▽

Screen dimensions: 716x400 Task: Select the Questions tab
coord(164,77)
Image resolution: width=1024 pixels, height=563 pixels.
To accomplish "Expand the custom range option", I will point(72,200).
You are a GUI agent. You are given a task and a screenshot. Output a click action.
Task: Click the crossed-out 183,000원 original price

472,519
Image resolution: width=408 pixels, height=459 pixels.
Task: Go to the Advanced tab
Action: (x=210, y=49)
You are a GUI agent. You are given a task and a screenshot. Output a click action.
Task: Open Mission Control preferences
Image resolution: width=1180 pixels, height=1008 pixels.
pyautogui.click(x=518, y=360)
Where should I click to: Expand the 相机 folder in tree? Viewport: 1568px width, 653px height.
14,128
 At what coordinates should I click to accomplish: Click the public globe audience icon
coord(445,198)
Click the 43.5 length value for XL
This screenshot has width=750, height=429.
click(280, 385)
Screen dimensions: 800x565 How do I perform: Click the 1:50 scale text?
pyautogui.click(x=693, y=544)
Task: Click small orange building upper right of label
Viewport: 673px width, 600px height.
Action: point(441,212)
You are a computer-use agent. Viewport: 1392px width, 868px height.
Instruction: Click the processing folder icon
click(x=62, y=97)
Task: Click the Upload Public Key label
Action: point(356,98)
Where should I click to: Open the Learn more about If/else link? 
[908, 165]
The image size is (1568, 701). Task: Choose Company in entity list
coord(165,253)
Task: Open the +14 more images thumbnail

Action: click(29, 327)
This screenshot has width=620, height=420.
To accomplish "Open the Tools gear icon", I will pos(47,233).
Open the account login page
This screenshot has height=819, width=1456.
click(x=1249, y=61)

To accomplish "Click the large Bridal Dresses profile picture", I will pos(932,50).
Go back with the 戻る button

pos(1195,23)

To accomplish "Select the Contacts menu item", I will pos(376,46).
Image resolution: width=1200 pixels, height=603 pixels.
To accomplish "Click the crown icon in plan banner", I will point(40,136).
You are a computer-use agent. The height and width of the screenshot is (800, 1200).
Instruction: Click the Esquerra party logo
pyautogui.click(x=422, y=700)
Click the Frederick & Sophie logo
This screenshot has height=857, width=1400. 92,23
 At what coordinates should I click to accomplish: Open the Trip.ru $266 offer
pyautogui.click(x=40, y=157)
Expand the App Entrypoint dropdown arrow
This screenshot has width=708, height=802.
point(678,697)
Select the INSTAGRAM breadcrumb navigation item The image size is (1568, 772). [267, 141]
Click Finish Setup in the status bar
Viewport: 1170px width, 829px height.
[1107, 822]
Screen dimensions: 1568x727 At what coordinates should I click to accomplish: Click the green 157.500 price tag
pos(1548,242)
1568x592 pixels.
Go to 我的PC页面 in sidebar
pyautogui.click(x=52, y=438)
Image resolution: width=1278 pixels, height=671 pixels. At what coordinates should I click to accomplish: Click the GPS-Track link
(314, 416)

△

• [WHAT IS BEING ASKED]: The whole listing, word for word, is the required answer.

• [REPLY]:
Screen dimensions: 716x400 Task: Select the Questions tab
coord(164,77)
Image resolution: width=1024 pixels, height=563 pixels.
To accomplish "Expand the custom range option", I will point(72,200).
You are a GUI agent. You are given a task and a screenshot. Output a click action.
Task: Click the crossed-out 183,000원 original price

472,519
Image resolution: width=408 pixels, height=459 pixels.
Task: Go to the Advanced tab
Action: (x=210, y=49)
You are a GUI agent. You are given a task and a screenshot. Output a click action.
Task: Open Mission Control preferences
Image resolution: width=1180 pixels, height=1008 pixels.
pyautogui.click(x=518, y=360)
Where should I click to: Expand the 相机 folder in tree? Viewport: 1568px width, 653px height.
14,128
 At what coordinates should I click to accomplish: Click the public globe audience icon
coord(445,198)
Click the 43.5 length value for XL
This screenshot has width=750, height=429.
click(280, 385)
Screen dimensions: 800x565 How do I perform: Click the 1:50 scale text?
pyautogui.click(x=693, y=544)
Task: Click small orange building upper right of label
Viewport: 673px width, 600px height.
Action: point(441,212)
You are a computer-use agent. Viewport: 1392px width, 868px height.
Instruction: Click the processing folder icon
click(x=62, y=97)
Task: Click the Upload Public Key label
Action: point(356,98)
Where should I click to: Open the Learn more about If/else link? 
[908, 165]
The image size is (1568, 701). Task: Choose Company in entity list
coord(165,253)
Task: Open the +14 more images thumbnail

Action: click(29, 327)
This screenshot has width=620, height=420.
To accomplish "Open the Tools gear icon", I will pos(47,233).
Open the account login page
This screenshot has height=819, width=1456.
click(x=1249, y=61)

To accomplish "Click the large Bridal Dresses profile picture", I will pos(932,50).
Go back with the 戻る button

pos(1195,23)

To accomplish "Select the Contacts menu item", I will pos(376,46).
Image resolution: width=1200 pixels, height=603 pixels.
To accomplish "Click the crown icon in plan banner", I will point(40,136).
You are a computer-use agent. The height and width of the screenshot is (800, 1200).
Instruction: Click the Esquerra party logo
pyautogui.click(x=422, y=700)
Click the Frederick & Sophie logo
This screenshot has height=857, width=1400. 92,23
 At what coordinates should I click to accomplish: Open the Trip.ru $266 offer
pyautogui.click(x=40, y=157)
Expand the App Entrypoint dropdown arrow
This screenshot has width=708, height=802.
point(678,697)
Select the INSTAGRAM breadcrumb navigation item The image size is (1568, 772). [267, 141]
Click Finish Setup in the status bar
Viewport: 1170px width, 829px height.
[1107, 822]
Screen dimensions: 1568x727 At what coordinates should I click to accomplish: Click the green 157.500 price tag
pos(1548,242)
1568x592 pixels.
Go to 我的PC页面 in sidebar
pyautogui.click(x=52, y=438)
Image resolution: width=1278 pixels, height=671 pixels. At what coordinates should I click to accomplish: Click the GPS-Track link
(314, 416)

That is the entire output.